La cuestión es que seguimos inmersos en el laberinto del Covid sin visos de encontrar la salida a corto plazo. Todo vuelve a estar relacionado de una manera o de otra con la pandemia, como en marzo pasado: hemos vuelto al monotema. Hables de lo que hables, siempre, aunque sea de refilón, todo te lleva hasta él, ya sea porque te afecta en el trabajo, en tus ingresos, a tus conocidos, a tu salud mental, a tu futuro, a tu equipo de fútbol. Y a lo máximo que aspiramos en este nuevo día a día es a interpretar con cierta claridad lo que dicen los datos, en busca de algún remanso, de algún respiro, porque contar muertes a diario se ha convertido en algo insoportable.

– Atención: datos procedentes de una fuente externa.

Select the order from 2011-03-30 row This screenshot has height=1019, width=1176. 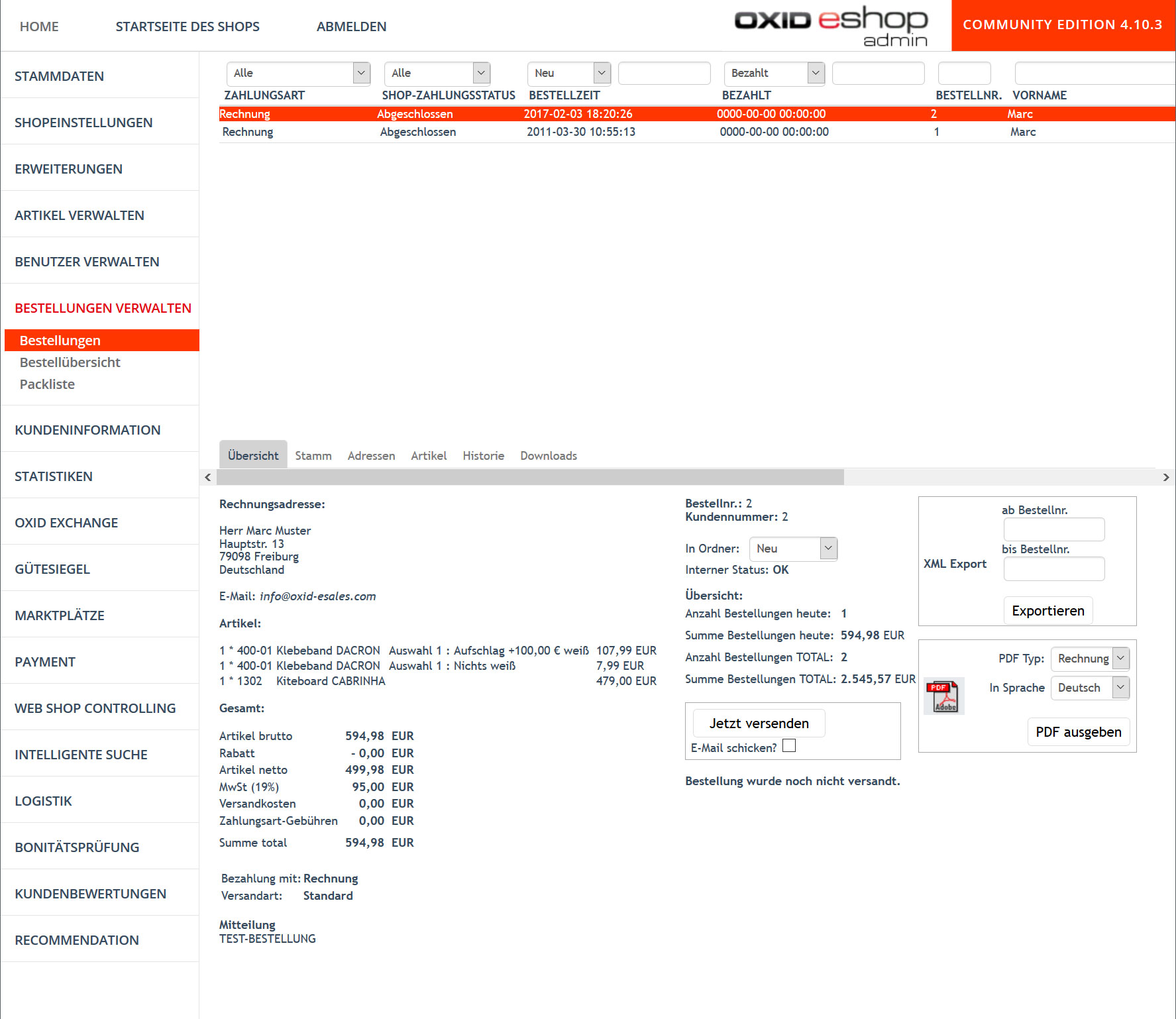point(580,132)
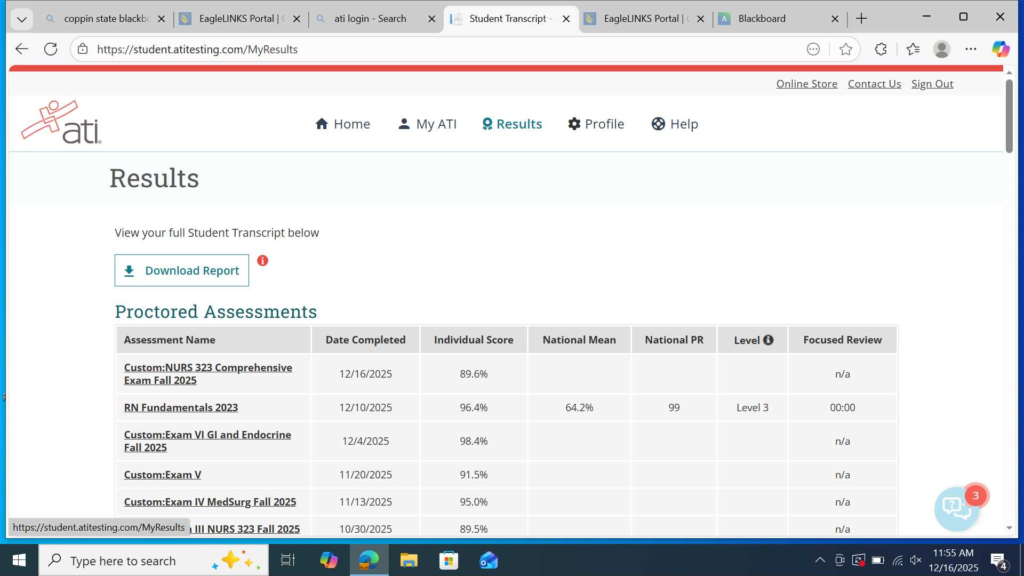Show hidden system tray icons
Image resolution: width=1024 pixels, height=576 pixels.
(x=820, y=560)
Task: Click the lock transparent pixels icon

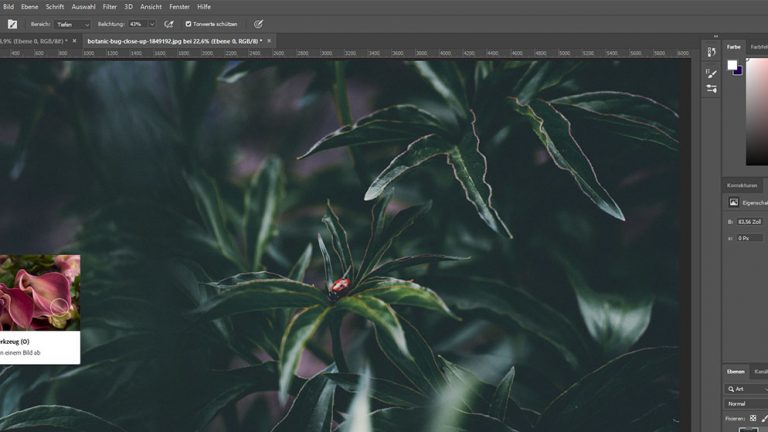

Desde el miércoles, por ejemplo, la tasa de incidencia, como una constante, comenzó a bajar de los mil casos en algunos municipios. ¿Una buena noticia? No para todos. Las hordas virtuales se lanzaron sobre los titulares como los orcos sobre el abismo de Helm. Hay gente que ya solo acepta por titular un “Vamos a morir”, como una especie de liberación, pero tampoco hay que culparla; nadie nos había preparado para algo así y, de momento, solo podemos elegir la evasión, no la victoria.